— Data in this exercise —

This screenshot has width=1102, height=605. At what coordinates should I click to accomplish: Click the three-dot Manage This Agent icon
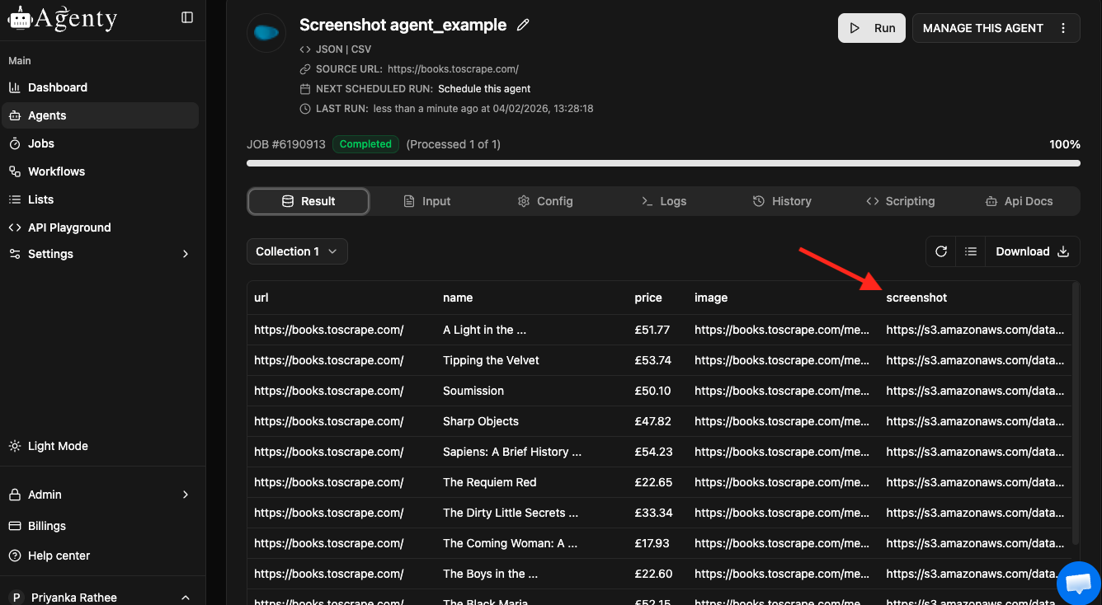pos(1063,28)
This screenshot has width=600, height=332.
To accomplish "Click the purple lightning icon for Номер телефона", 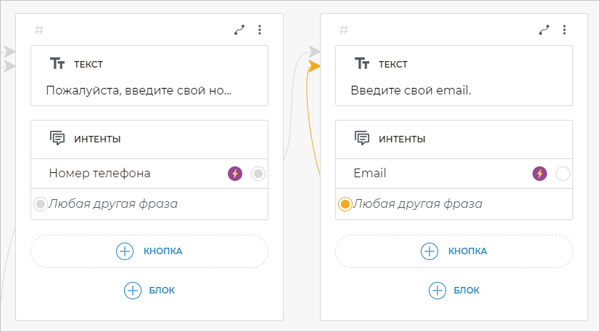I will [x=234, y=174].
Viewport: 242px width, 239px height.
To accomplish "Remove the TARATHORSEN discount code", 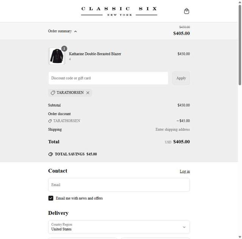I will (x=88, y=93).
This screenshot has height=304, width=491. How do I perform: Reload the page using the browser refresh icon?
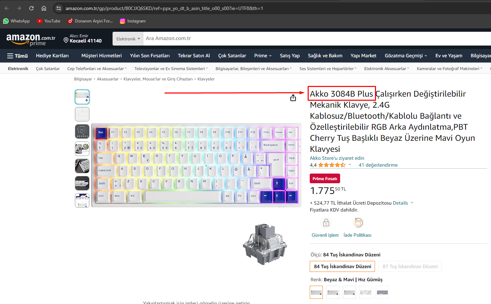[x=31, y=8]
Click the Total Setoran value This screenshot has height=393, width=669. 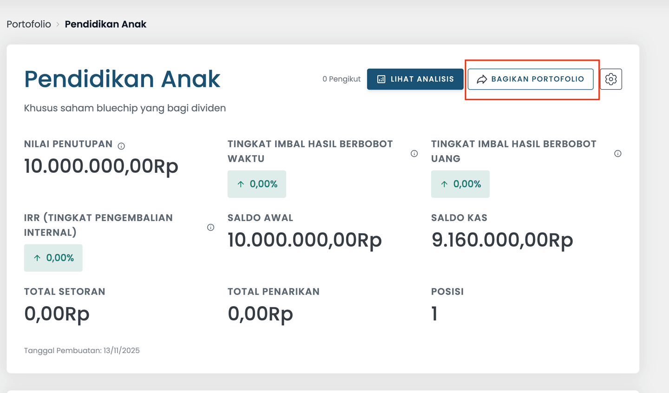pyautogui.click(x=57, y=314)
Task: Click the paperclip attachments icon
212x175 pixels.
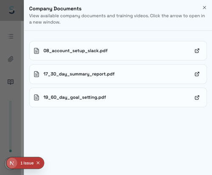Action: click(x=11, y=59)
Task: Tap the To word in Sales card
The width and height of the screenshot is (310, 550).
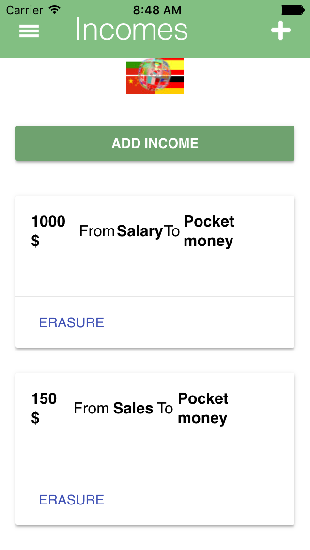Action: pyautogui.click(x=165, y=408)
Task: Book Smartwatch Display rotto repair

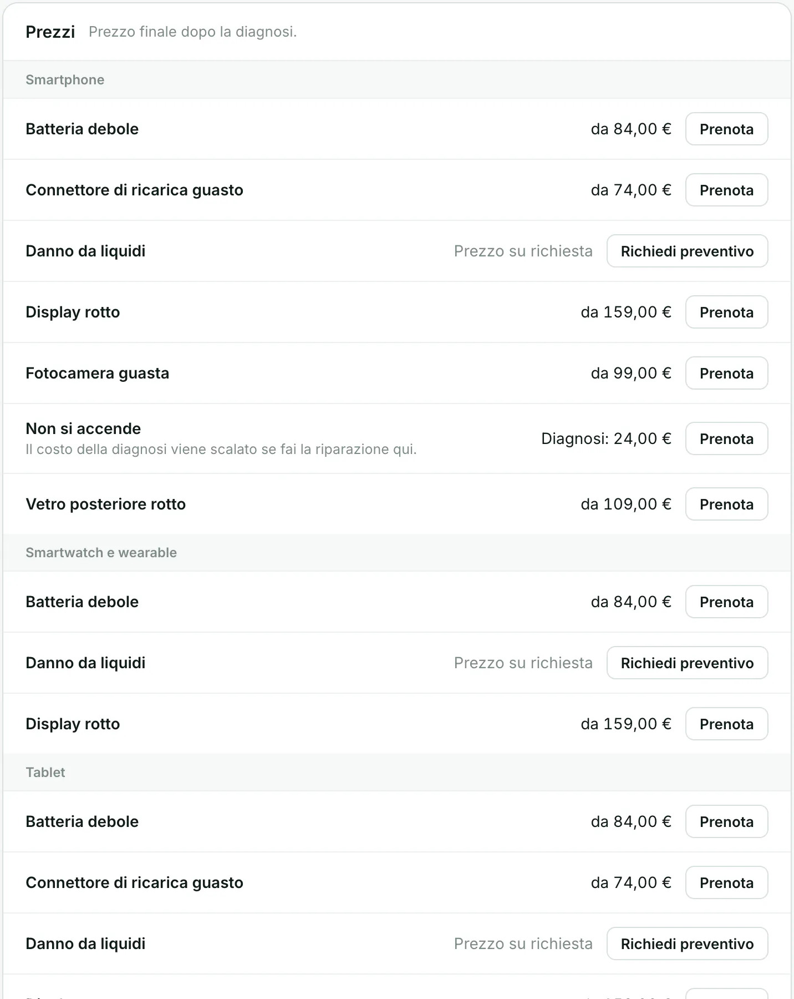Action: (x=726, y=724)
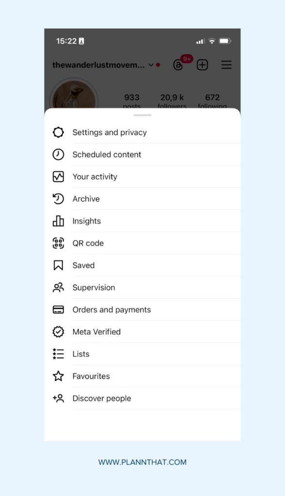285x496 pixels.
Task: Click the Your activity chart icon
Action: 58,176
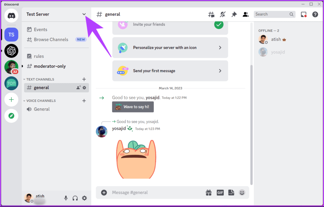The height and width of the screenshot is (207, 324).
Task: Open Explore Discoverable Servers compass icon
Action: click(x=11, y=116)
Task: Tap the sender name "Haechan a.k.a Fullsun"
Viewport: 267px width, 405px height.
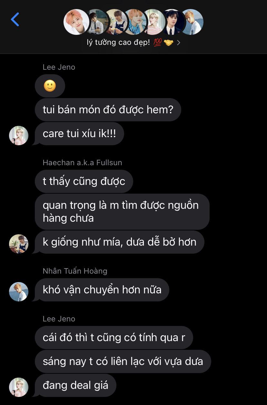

— Problem requirements —
From the line that contains "The width and" to the last line of the data above, inclusive, transcribe every line exactly and only those lines, omitting pictures.

— Exercise solution —
The width and height of the screenshot is (310, 550).
Action: pyautogui.click(x=165, y=408)
Task: Book Smartwatch Display rotto repair

Action: (x=726, y=724)
285x496 pixels.
Task: Click the Your activity chart icon
Action: 58,176
The height and width of the screenshot is (207, 324).
Task: Open Explore Discoverable Servers compass icon
Action: click(x=11, y=116)
Task: Tap the sender name "Haechan a.k.a Fullsun"
Viewport: 267px width, 405px height.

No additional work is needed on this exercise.